**Data extract:**

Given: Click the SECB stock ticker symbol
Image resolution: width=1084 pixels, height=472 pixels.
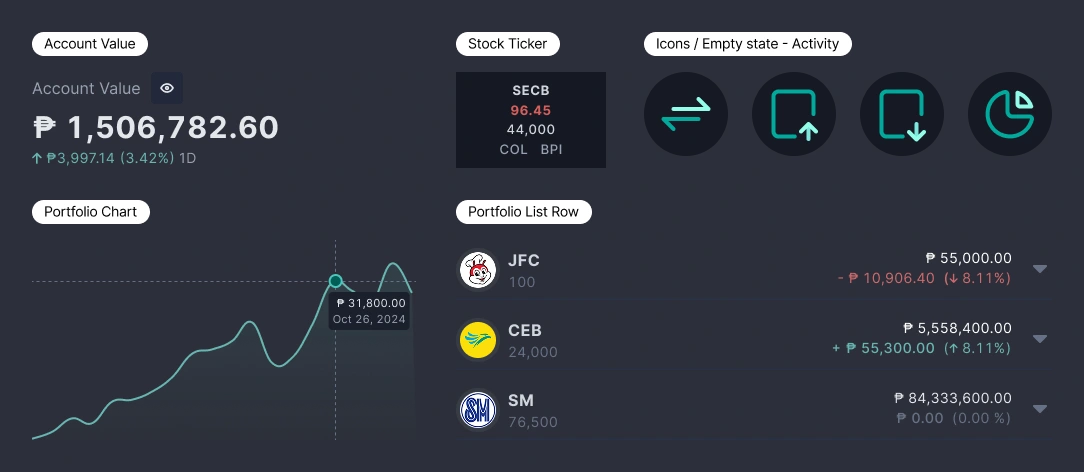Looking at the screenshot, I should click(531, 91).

==

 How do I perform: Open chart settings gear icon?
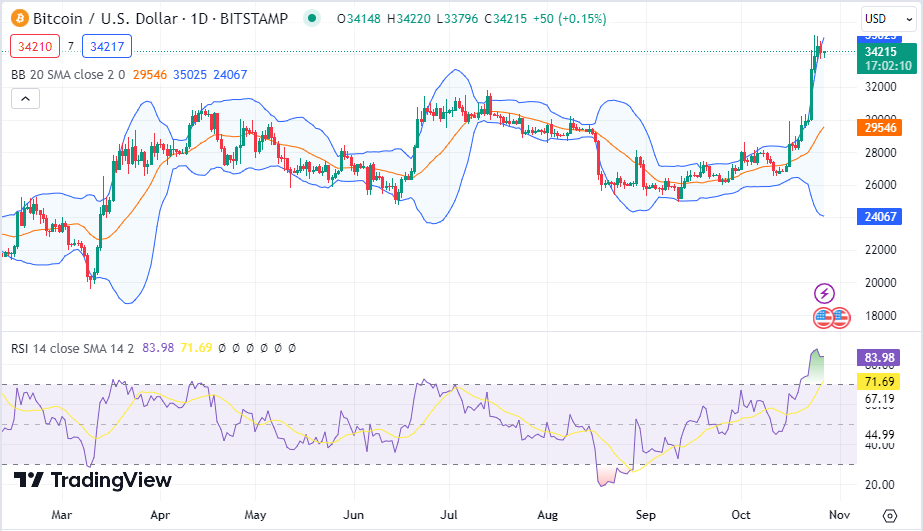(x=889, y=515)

**Instruction:** Express the records from the line containing "Given: Click the SECB stock ticker symbol" through the line containing "Looking at the" as a two-column CSV with the headers input and output, one row per record, each field quoted and line breaks turned into spaces. Leave the pictures out.

**Full response:**
input,output
"Given: Click the SECB stock ticker symbol Image resolution: width=1084 pixels, height=472 pixels.","Looking at the screenshot, I should click(531, 91)."